PPOs give policyholders a financial incentive — in the form of reasonable co-payments — to stay within the group's network of practitioners, but you can usually visit out-of-network specialists without pre-approval.
What is a drug formulary and what are pharmacy benefit tiers?
A formulary is the list of medications for which a health insurance plan pays. Most health plans that pay for prescription drug benefits have pharmacy benefit tiers that group certain medications together for pricing purposes. Brand-name drugs that are usually in the top tier are the most expensive, while generic medications are in the lower tiers and are
the least expensive. Your prescription drug co-pay for a medication in the
lowest tier may range from $5 to $10, while your co-pay for drugs in
the highest tier may range from $25 to $50. Most health plans have
three or four pharmacy benefit tiers, but some have several tiers.
What are FSAs?
A flexible spending account, or FSA, is a benefit plan that allows companies to give their workers the opportunity to pay for their out-of-pocket health and dependent care costs on a pre-tax basis that — over time — lowers payroll-related taxes for both the employer and employees.
There are also health savings accounts (HSA). Typically a high deductible health plan is paired with a health savings account. After you meet your deductible, there are no co-pays for doctors or prescriptions. This is where you can open a tax-deductible savings account for additional medical expenses and, if you don't take out money for medical expenses, you can earn interest on the account.
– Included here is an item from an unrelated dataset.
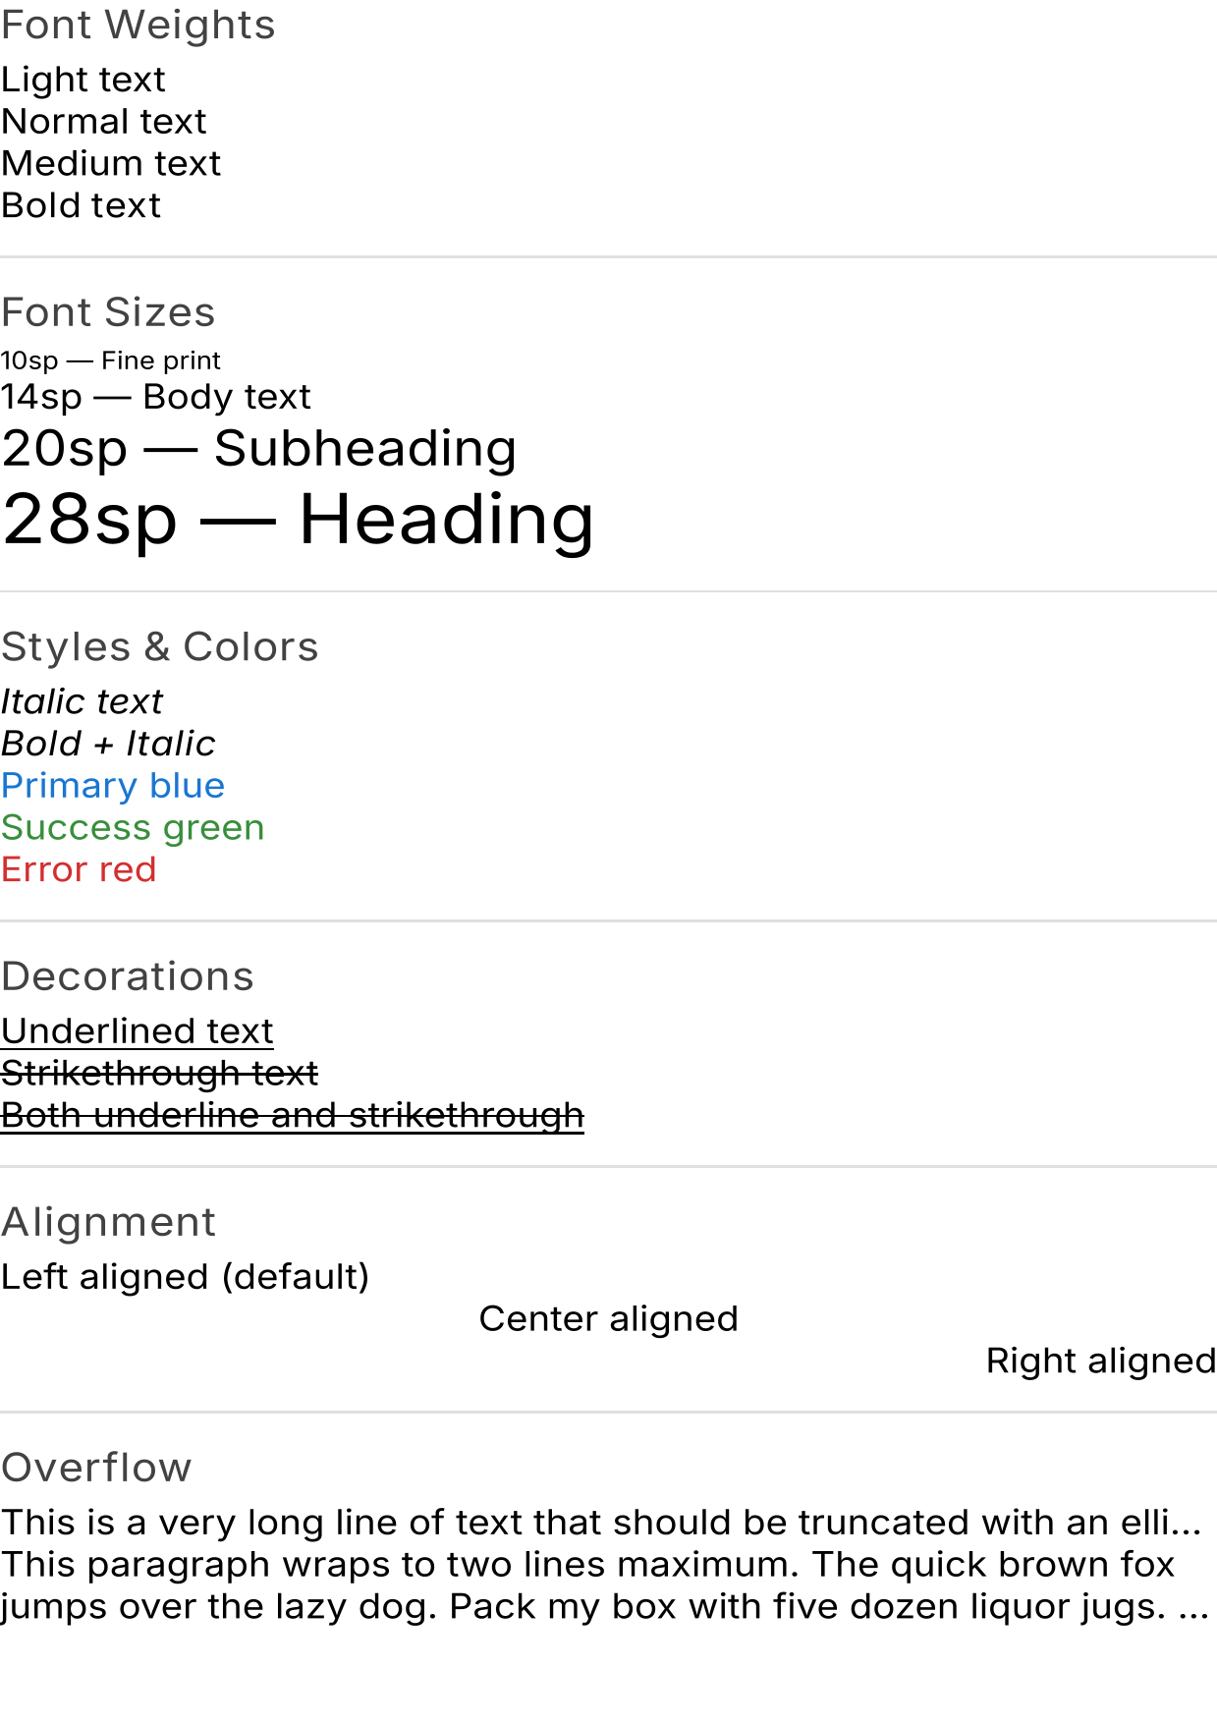Click the "20sp — Subheading" text
This screenshot has width=1217, height=1723.
point(258,449)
But keep in mind that if you take out money for nonmedical expenses before age 65, you will be taxed with a 10 percent penalty.
How can I judge the quality of competing health insurance plans?
For
those who have a choice of health plans, the most important factors are usually price and whether the family's
doctors participate in the plan's network (if there is a network). However, there are other criteria to use.
Accreditation
groups, such as the National Committee for Quality Assurance, measure
plans using a variety of quality standards. Ratings companies, such as
Standard and Poor's, A.M. Best and Moody's, give you a picture of a
health insurer's financial strength. "Report cards" published by consumer
groups, independent Web sites, and your state insurance department are
good sources of consumer-satisfaction ratings. Here's how to judge the quality of a health plan.
Who can help me if I have questions?
Your
human resources director or benefits administrator at work, and/or
insurance company customer service departments, can answer most of your
questions.
What about life insurance through work?
Your open enrollment period is also your opportunity to add group life insurance to your benefits. Group life is the cheapest way to secure life insurance coverage, but because you can't take it with you if you leave or lose your job, it's best to view group life insurance as supplement coverage to life insurance that you buy on your own.